Polio Outbreak In Syria Could Put European Countries At Risk, Experts Warn

Polio Outbreak In Syria Could Put European Countries At Risk, Experts Warn
FILE - In this Oct. 20, 2013 file photo released by UNICEF, a Syrian student receives a vaccination as part of a UNICEF-supported vaccination campaign at a school in Damascus, Syria. A top official vowed Monday, Nov. 4, 2013 authorities will immunize all children in Syria after the U.N. reports first outbreak of polio in 14 years. (AP Photo/UNICEF, Omar Sanadiki, File)
FILE - In this Oct. 20, 2013 file photo released by UNICEF, a Syrian student receives a vaccination as part of a UNICEF-supported vaccination campaign at a school in Damascus, Syria. A top official vowed Monday, Nov. 4, 2013 authorities will immunize all children in Syria after the U.N. reports first outbreak of polio in 14 years. (AP Photo/UNICEF, Omar Sanadiki, File)

Some European countries may be at risk for polio, as refugees from Syria -- where a civil war has led to decreased vaccination rates and an outbreak of the paralyzing disease -- flee to Europe, experts warn.

The experts, Martin Eichner, a professor at the University of Tübingen, and Stefan Brockmann, of the Reutlingen Regional Public Health Office in Germany, explained in an editorial in The Lancet that most European countries vaccinate against polio using the inactivated polio vaccine, which does not provide full protection from infection by the polio virus.
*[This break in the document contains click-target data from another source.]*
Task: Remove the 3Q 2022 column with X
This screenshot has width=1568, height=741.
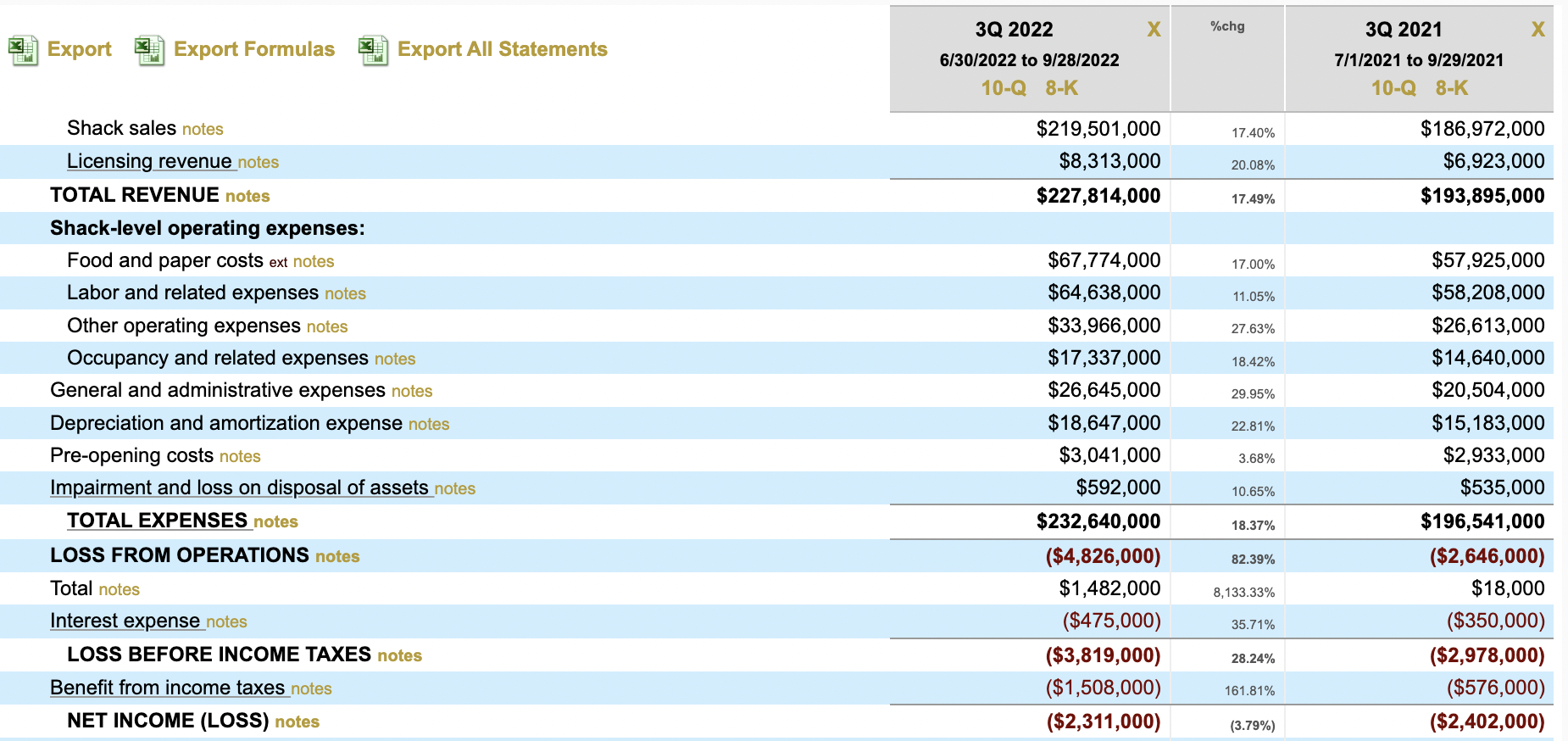Action: (1154, 30)
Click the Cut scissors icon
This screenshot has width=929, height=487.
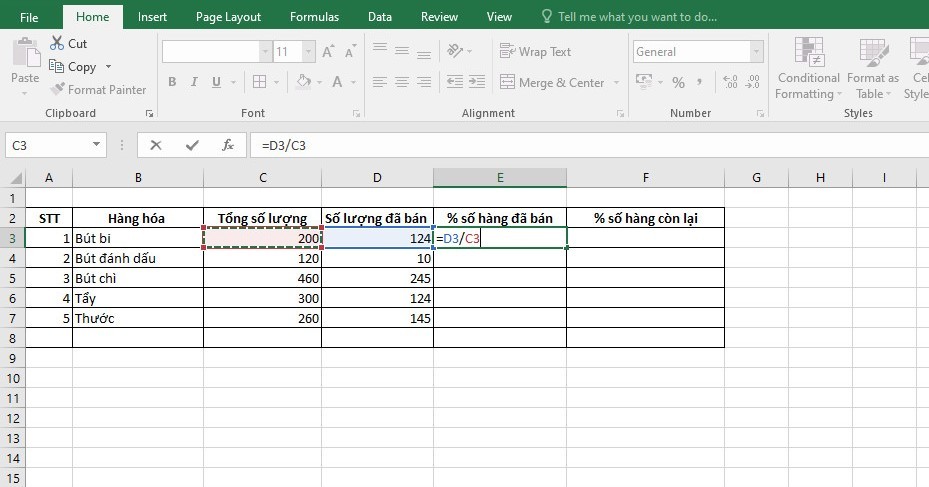click(x=57, y=44)
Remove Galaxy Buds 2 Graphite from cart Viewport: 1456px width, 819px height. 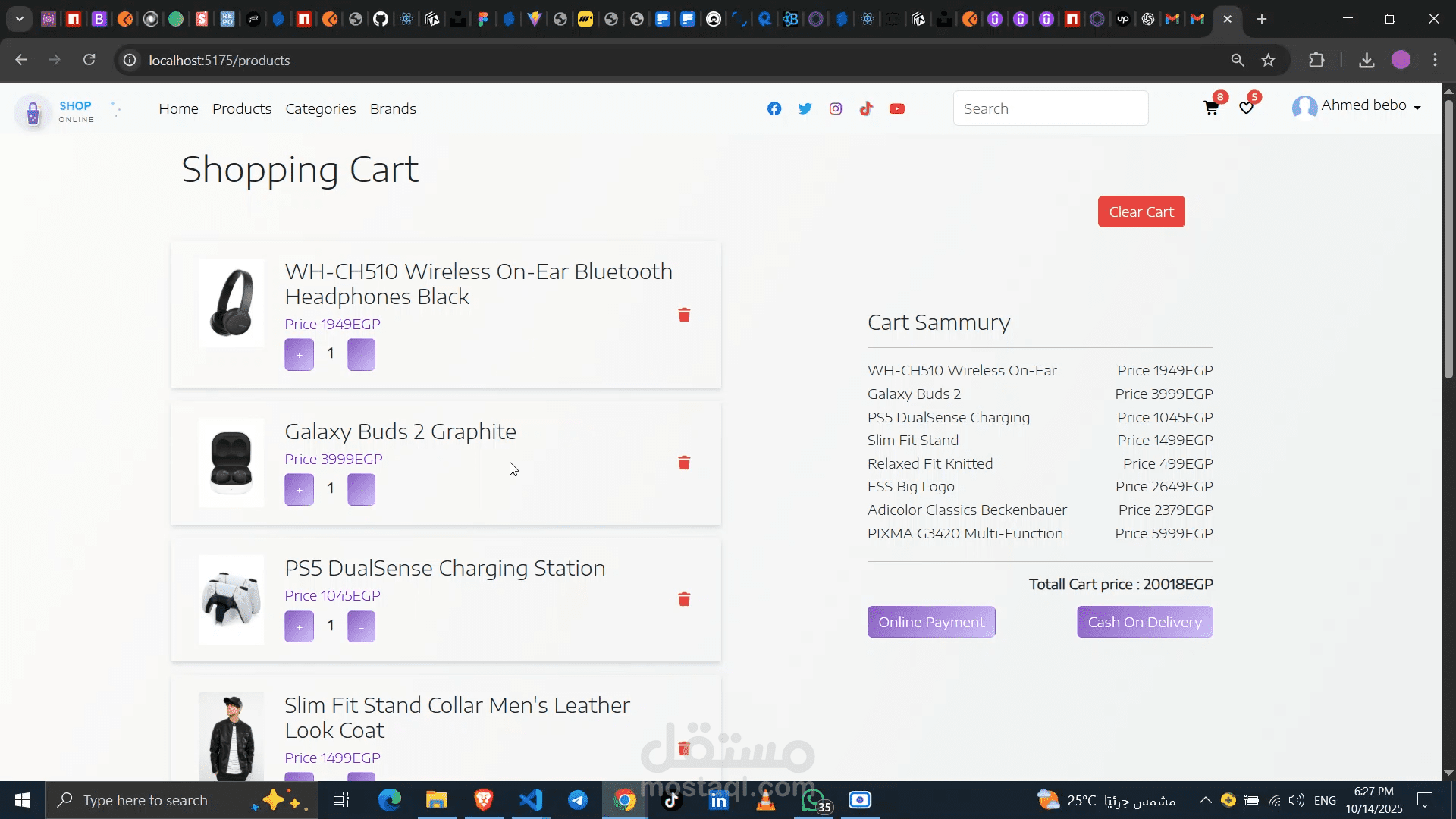tap(684, 463)
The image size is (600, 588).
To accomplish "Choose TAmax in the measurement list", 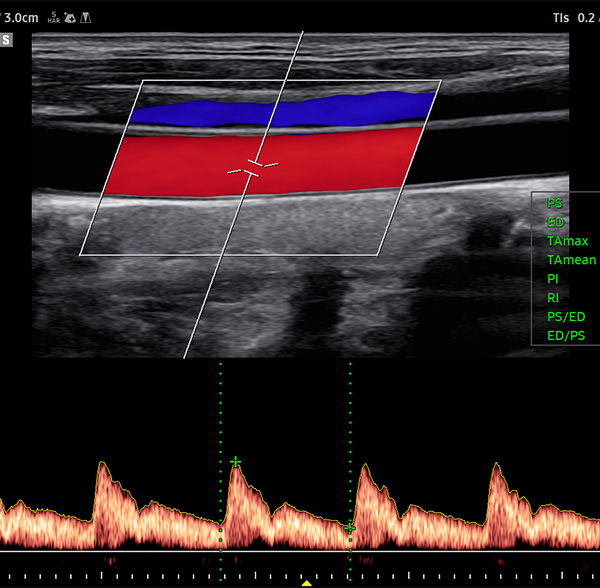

Another kind of vaccine, the oral polio vaccination, provides "high protection against acquisition and spreading of the infection, but this vaccine was discontinued in Europe because of rare cases of vaccination-related acute flaccid paralysis," they wrote in the editorial. "Only some of the European Union member states still allow its use and none has a stockpile of oral polio vaccines."

In countries where there are low vaccination rates, herd immunity may not be enough to prevent polio from spreading, they noted. Countries that could be particularly at risk include Bosnia and Herzegovina, Ukraine, and Austria.

In addition, because not everyone infected by the wild-type poliovirus 1 will actually develop paralysis -- only about 1 in 200 people will develop acute flaccid paralysis -- it could take as long as a year before a case of symptomatic polio arises, and people are made aware of an outbreak.

Therefore, it may not be enough to recommend only vaccinating Syrian refugees -- which is the official recommendation by the European Centre for Disease Prevention and Control -- to prevent polio from appearing in Europe, the experts said.

The United Nations confirmed 10 cases of polio -- all in babies and toddlers who were "under-immunized" in northeast Syria last week; it's the first time the disease has been confirmed in the country in more than 14 years, the Associated Press reported. Meanwhile, another 12 cases are still awaiting lab confirmation.

The World Health Organization has already warned that polio could pose a threat to other countries in the Middle East; the virus can be spread through contaminated food and water, according to Reuters.